Ele era um jovem bem-vestido, com cabelo lustroso e escuro,
penteado bem rente à sua cabeça. Enquanto falava, sua
companheira, a garota loira com encantadores olhos fulminantes,
olhava para ele. Suas sobrancelhas, que não eram mais do que
meias-luas finamente desenhadas a lápis, levantavam-se
ligeiramente nos cantos interiores, dando a ela um olhar de
dúvida com mágoa. A luz da lua irradiava intensamente de algum
lugar atrás, aninhando-se em seu cabelo platinado em um halo
perfeito. Ela usava uma bata de organdi brilhante com enormes
mangas bufantes e uma saia que se abria amplamente a partir
dos joelhos. A música irrompia na noite mágica, assim como o
próprio ar que os rodeava. A canção — o tema deles — se
chamava “O Luar na Quinta Avenida”.
“Mas ele vai deixá-lo sem um centavo. Ai, Jeff, você nunca
teve que trabalhar para viver.”
O jovem, no entanto, tinha agora a força de seu amor, e ele
sorriu para mostrá-la. “Eu vou aprender a trabalhar por você,
Meg. Eu quero. Você vai ver… você vai ter orgulho de mim.”

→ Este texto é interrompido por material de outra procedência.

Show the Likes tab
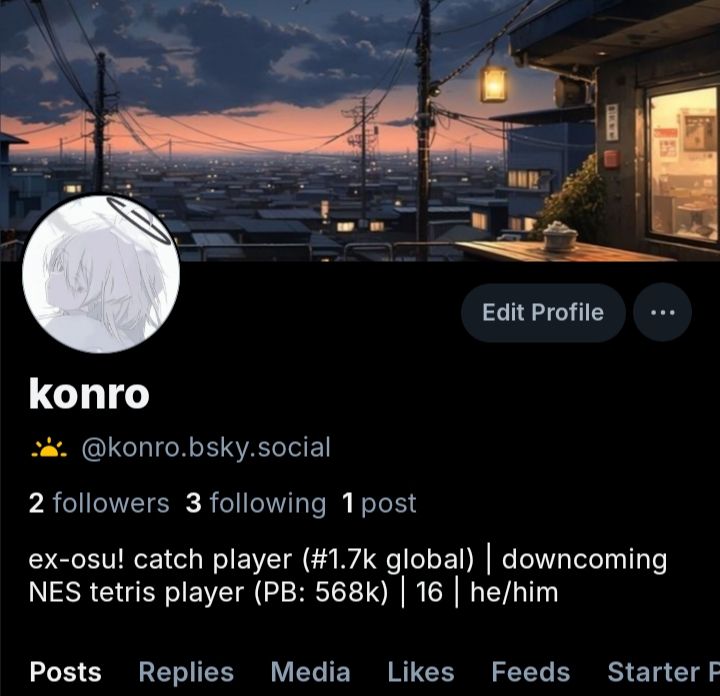The width and height of the screenshot is (720, 696). [421, 672]

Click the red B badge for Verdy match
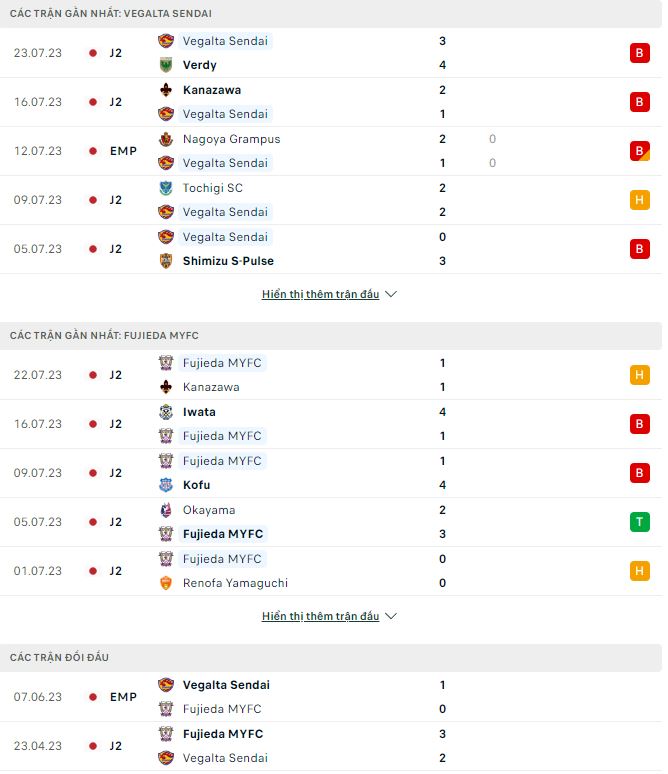click(640, 53)
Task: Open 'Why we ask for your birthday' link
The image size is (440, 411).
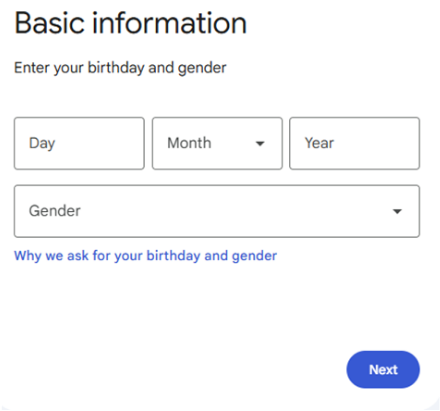Action: click(145, 256)
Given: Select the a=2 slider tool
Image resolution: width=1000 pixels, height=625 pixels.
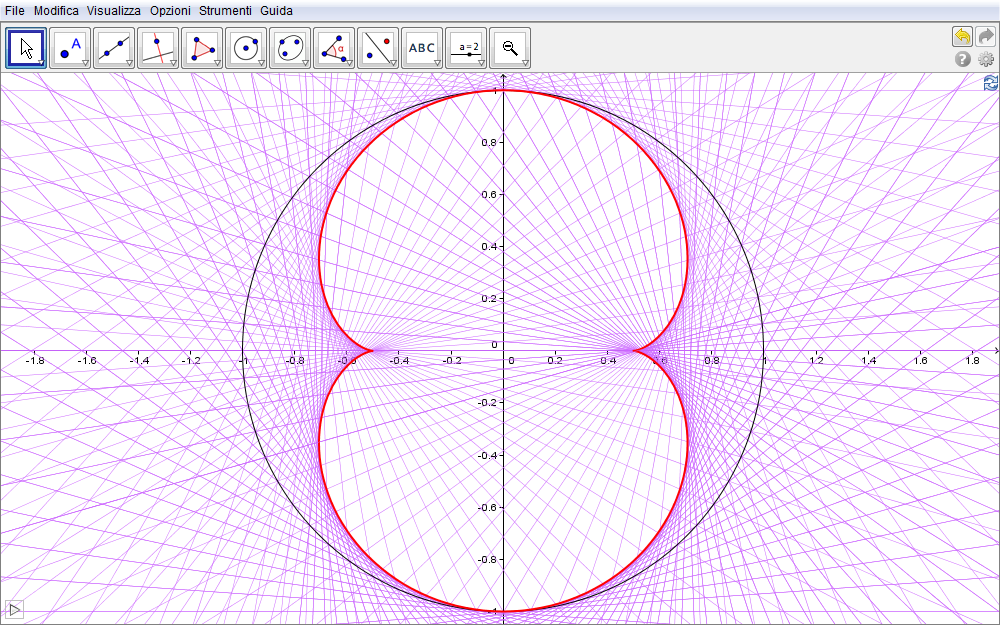Looking at the screenshot, I should [466, 47].
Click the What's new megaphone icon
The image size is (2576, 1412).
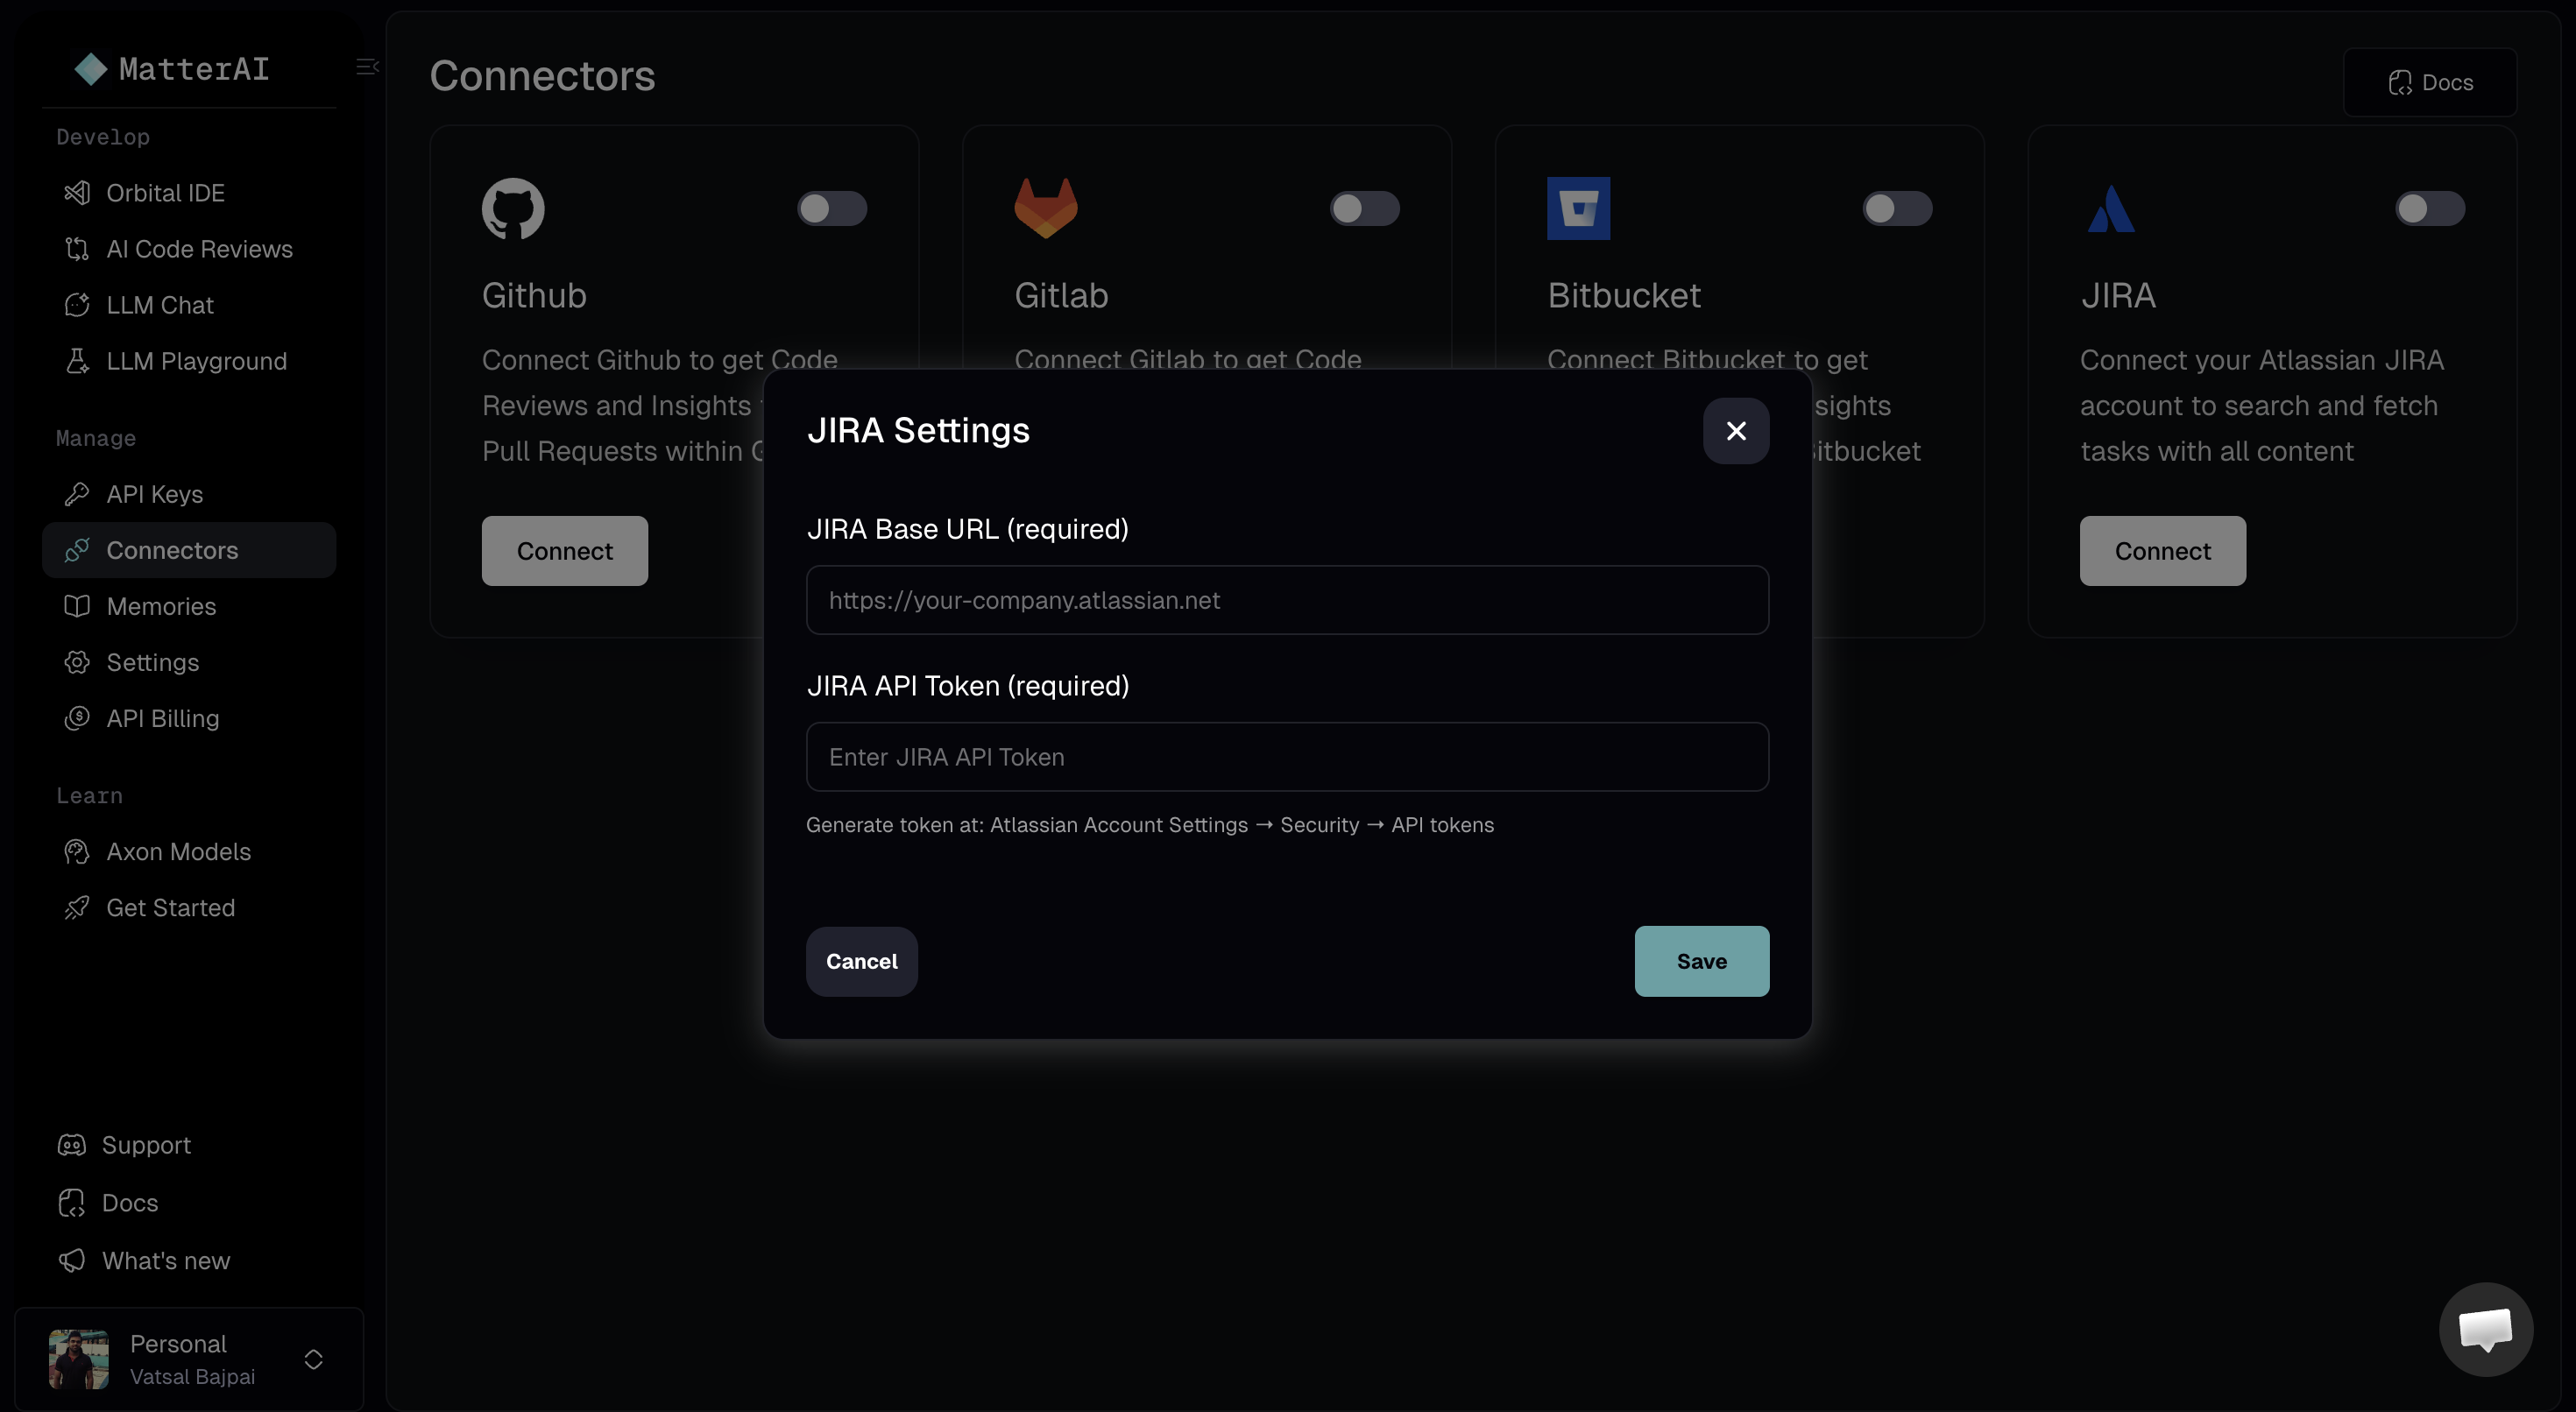[x=72, y=1261]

A garota ergueu o olhar para o dele e, embora tivesse os
olhos úmidos, seu rosto estava tranquilo. “Mas não é tão simples.
Você nasceu para…” — seu movimento compreendeu a varanda
de gesso em que eles estavam, a mansão ao fundo, os acres de
gramado aparado, as fontes, as duas taças de champanhe pela
metade no corrimão — “… para tudo isto. Você consegue ao
menos imaginar como é morar em um apartamento com água
fria?”
“Seria o paraíso… com você.”
“Ah, Jeff, seu pobre — e romântico — bobinho!”
Enquanto “O Luar na Quinta Avenida” tocava calmamente,
eles se abraçaram. Os olhos impetuosos se abriram e fecharam,
provavelmente em êxtase. Um saxofone gemeu. Os violinos, uma
centena deles, avolumaram a noite com uma vibração inebriante.
E então, como se tivessem sido banidos pelo enorme ruído, a
varanda, a mansão, e, finalmente, os próprios amantes
desapareceram de vista. Em seu lugar, apareceu um homem
com um sorriso tenso e círculos sob seus olhos…
“Desculpe por interromper este ótimo filme, amigos, mas
vocês vão ficar felizes por eu ter feito isso quando virem o que
tenho aqui para seu cachorro favorito!”
Movendo seu corpo confortavelmente expandido para a frente
de sua poltrona, a sra. Bates estendeu a mão e baixou o volume.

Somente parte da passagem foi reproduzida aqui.